The way Bert V. Royal imagines it, the Red Baron doesn't take down Snoopy.

Rabies does.

Thus begins Royal's "Dog Sees God: Confessions of a Teenage Blockhead," a parody of the "Peanuts" universe that the Fearless Theatre Collaborative presents Sunday at the Acorn Theater in Three Oaks.

Premiered in 2004, every night is a dark and stormy night for Charles M. Schulz's "Peanuts" characters, who are now teenagers grappling with all the usual issues that accompany the high school years -- angst, identity formation, sex, drugs, eating disorders, bullying and rebellion.

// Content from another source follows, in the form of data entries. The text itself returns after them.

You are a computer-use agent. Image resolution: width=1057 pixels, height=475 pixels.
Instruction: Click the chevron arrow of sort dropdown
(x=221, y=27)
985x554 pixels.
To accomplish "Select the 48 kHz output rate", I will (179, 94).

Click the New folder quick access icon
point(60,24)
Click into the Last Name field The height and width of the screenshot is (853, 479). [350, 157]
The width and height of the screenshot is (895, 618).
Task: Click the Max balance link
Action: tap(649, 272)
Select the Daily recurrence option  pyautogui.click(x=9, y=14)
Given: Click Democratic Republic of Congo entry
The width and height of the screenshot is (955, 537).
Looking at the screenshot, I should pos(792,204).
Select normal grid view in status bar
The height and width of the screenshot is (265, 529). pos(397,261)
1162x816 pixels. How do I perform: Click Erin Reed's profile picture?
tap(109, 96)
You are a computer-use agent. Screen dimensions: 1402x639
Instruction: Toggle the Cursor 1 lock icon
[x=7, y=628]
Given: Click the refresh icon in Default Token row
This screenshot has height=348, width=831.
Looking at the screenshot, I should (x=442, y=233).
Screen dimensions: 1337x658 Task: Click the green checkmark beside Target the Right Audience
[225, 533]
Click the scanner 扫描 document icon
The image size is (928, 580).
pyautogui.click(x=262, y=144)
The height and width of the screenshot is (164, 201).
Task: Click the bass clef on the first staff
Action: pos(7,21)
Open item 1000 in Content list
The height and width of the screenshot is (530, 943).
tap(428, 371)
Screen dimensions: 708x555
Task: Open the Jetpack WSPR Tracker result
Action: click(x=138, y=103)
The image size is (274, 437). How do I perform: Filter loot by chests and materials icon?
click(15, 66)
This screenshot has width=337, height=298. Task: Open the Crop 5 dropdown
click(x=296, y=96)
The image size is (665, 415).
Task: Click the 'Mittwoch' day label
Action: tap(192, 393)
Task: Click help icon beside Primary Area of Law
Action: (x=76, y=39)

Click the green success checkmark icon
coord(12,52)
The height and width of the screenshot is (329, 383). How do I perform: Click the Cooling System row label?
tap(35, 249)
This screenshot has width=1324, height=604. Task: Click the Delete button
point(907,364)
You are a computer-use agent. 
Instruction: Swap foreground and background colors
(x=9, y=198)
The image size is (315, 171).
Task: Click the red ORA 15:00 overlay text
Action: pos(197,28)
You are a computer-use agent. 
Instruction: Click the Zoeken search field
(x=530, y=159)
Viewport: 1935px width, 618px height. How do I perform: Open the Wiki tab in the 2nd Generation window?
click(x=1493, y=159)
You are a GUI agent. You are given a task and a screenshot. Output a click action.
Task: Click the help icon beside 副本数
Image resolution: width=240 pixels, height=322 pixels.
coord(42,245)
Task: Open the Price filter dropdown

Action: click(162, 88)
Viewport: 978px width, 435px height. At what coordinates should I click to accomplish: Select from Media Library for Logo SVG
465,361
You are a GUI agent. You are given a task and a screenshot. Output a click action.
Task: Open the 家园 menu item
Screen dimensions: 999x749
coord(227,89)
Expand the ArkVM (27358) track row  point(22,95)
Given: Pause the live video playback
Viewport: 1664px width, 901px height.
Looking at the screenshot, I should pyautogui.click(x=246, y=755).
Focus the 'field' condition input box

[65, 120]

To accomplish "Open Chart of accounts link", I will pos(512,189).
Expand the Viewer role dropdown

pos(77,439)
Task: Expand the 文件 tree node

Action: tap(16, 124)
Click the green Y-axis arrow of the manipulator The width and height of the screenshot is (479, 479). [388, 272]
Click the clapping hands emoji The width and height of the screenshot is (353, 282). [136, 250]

"I think it's really cool that it's the 'Peanuts' characters grown up," director Derek Herman says by phone from Chicago, where he lives and Fearless is based. "I loved the comic strip as a child growing up, and I think it's really cool that they're used to talk about (these issues)."

But "Dog Sees God" makes having a football yanked away from his extended foot seem like the good old days for good ol' Charlie Brown.

In Royal's version, the "Peanuts" characters have almost all changed in major and even radical ways, including how they're known -- in order to avoid copyright infringement, he changes their names for this unauthorized play.

"It would be a little shocking," Herman says about how serious fans of "Peanuts" might react. "The play starts off with revealing Snoopy died and he had rabies and he killed Woodstock. There is a gasp every night when he says a little yellow bird was killed."

Linus, the one-time thumb-sucking, blanket-carrying philosopher, is now a pot-smoking philosopher named Van -- his and sister Lucy's last name in the comic is Van Pelt; she's known simply as Van's Sister and has been institutionalized after setting fire to the Little Red-Haired Girl's hair.

Similarly, Charlie Brown goes by CB and his sister, Sally, is referred to only as CB's Sister, who dresses in Goth style.

Among other characters, Pig Pen now goes by Matt and is a germophobe, a homophobe, a bully and a football player; Peppermint Patty is now a party girl named Tricia; and Marcie still follows her around, now as Marcy.

The pianist Schroeder is now known as Beethoven and is the target of Matt's bullying. Eventually, CB initiates a romantic relationship with Beethoven, and the two kiss at a party, which sets in motion the play's climax.

"You can see the roots of the characters, but they have all changed, except Charlie Brown," Herman says. "He still questions everything he does, he's still lonely -- Charlie Brown is just such a sad little guy. A lot of his curiosity is still there, his attempts to fit into a world he doesn't fit into. ... I think it's about him finding his new self as opposed to the old Charlie Brown we see in the comics."

A native of Oregon, Herman understudied all the male roles in a production of "Dog Sees God" while he was in high school there.

After he graduated from the Chicago College of Performing Arts Conservatory at Roosevelt University in May, he and classmate Hillary Horvath, a native of Floyds Knobs, Ind., founded Fearless with two major missions.

Financially, the theater chooses a charity to receive money from its productions. From the six-performance run of "Dog Sees God" this summer and an Indigogo crowd-funding campaign, Fearless raised $1,000 for the Tyler Clementi Foundation, named for the Rutgers University freshman who committed suicide after his roommate used the Internet to out him as a homosexual.

Artistically, Herman and Horvath intend to produce theater for high school students that addresses adolescent concerns.

"I feel like there are things you can't quite discuss in high school that you're going through," Herman says. "Sitting in an audience with your fellow high school friends, it opens a dialogue about things you're going through. ... We're looking for things that are very true and realistic to the experience and open a dialogue between you and your friends or parents."